The canvas records the artist-subject relationship, influenced by the thoughts, personalities, and biases of both artist and subject.
For example, Mark Gilbert’s portrait, Henry De L, from the Saving Faces: Art and Medicine exhibit,2 can motivate students’ and trainees’ explorations of their emotional responses to a portrait (see Figure 2). Questions can include these: How does disfigurement influence your perception of Henry? What do you think you can say you know about him from how this portrait represents him?
Figure 2. Henry De L, by Mark Gilbert, 1999
Courtesy of Mark Gilbert.
Oil on canvas, 72" by 42".
Drawing can help sharpen observation and self-awareness. When performed with one’s nondominant hand, the work does not depend on drawing skills so much as on observational skills. Students gain a reprieve from rendering a careful and detailed drawing, as they are forced to rely on observation rather than on dexterity and their preconceived notions of the subject. Comparing students’ drawings allows class members to consider different attributes that each student noticed. Different students tend to focus on different features of a portrait; these differences can be launch points from which students can practice interrogating their biases and the habits of perceptions on which they typically rely.
Perception, Sitting, and Silence
Sitting for a portrait can also be instructive for trainees. Sitting helps one consider the anxiety a patient might feel when being observed by a clinician, perhaps watching for clues about what the physician is thinking (see Figure 3). During clinical encounters, two or more people are together in a room, facing each other with some level of anxiety about what the other is thinking and experiencing.

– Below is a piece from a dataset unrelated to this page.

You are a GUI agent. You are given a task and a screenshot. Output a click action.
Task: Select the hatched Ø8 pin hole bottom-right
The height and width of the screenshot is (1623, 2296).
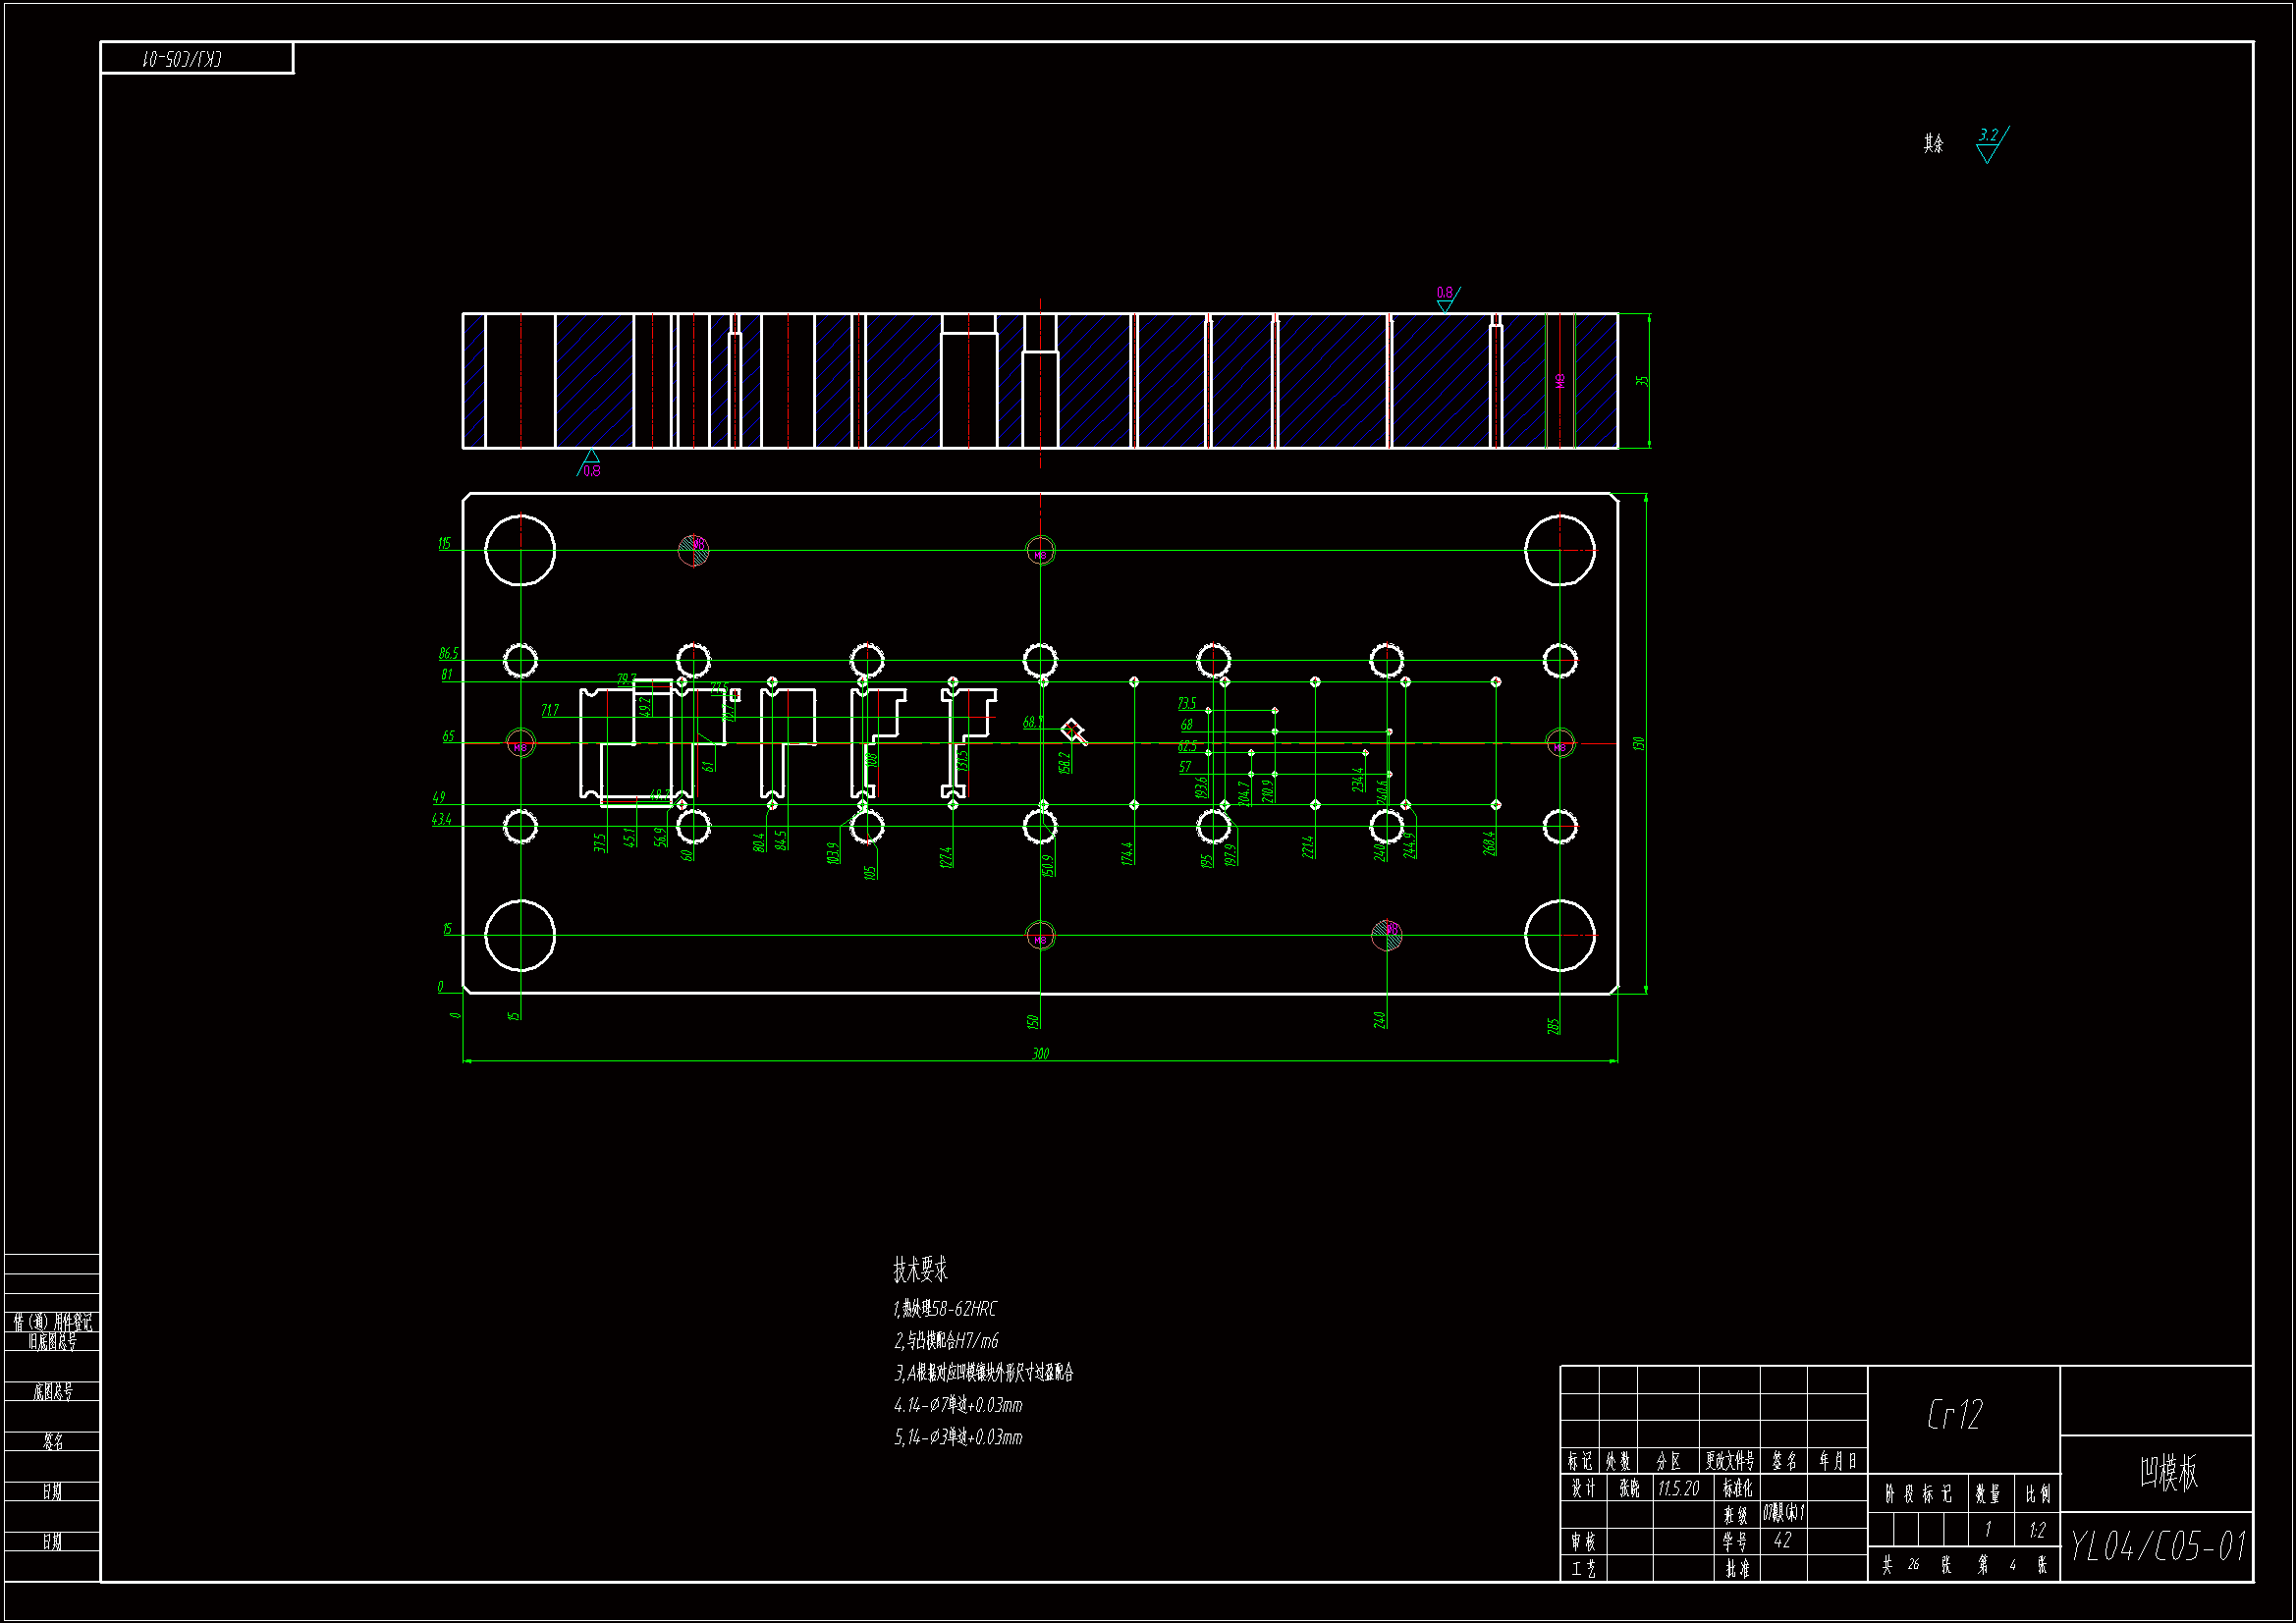point(1386,934)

Figure 3. Bill, by Mark Gilbert, 2006
Courtesy of Mark Gilbert.
Charcoal on paper, 72" by 42".
As discussed elsewhere in this issue of the AMA Journal of Ethics, accepting and acknowledging silence present in the room can nourish connection, and this shared silence is our best hope for a patient-clinician relationship rich in therapeutic capacity. Learning to become comfortable with silence can also help trainees navigate ambiguity and uncertainty during clinical encounters and experiences in which clinicians, patients, and their loved ones try to make sense of information on which to base important health decisions. Although double-blind, randomized controlled clinical trials are the gold standard for determining the safety and efficacy of new interventions or devices, the results—even if statistically and clinically significant—cannot tell us whether to apply a given therapy to individual patients. An evidence base still requires interpretation. This dimension of the art of medicine can be practiced when one is sitting for a portrait—particularly with focused attention to one’s psychological reactions to silence, uncertainty, and ambiguity—as such reactions persist in relationships between those who care and those who are cared for.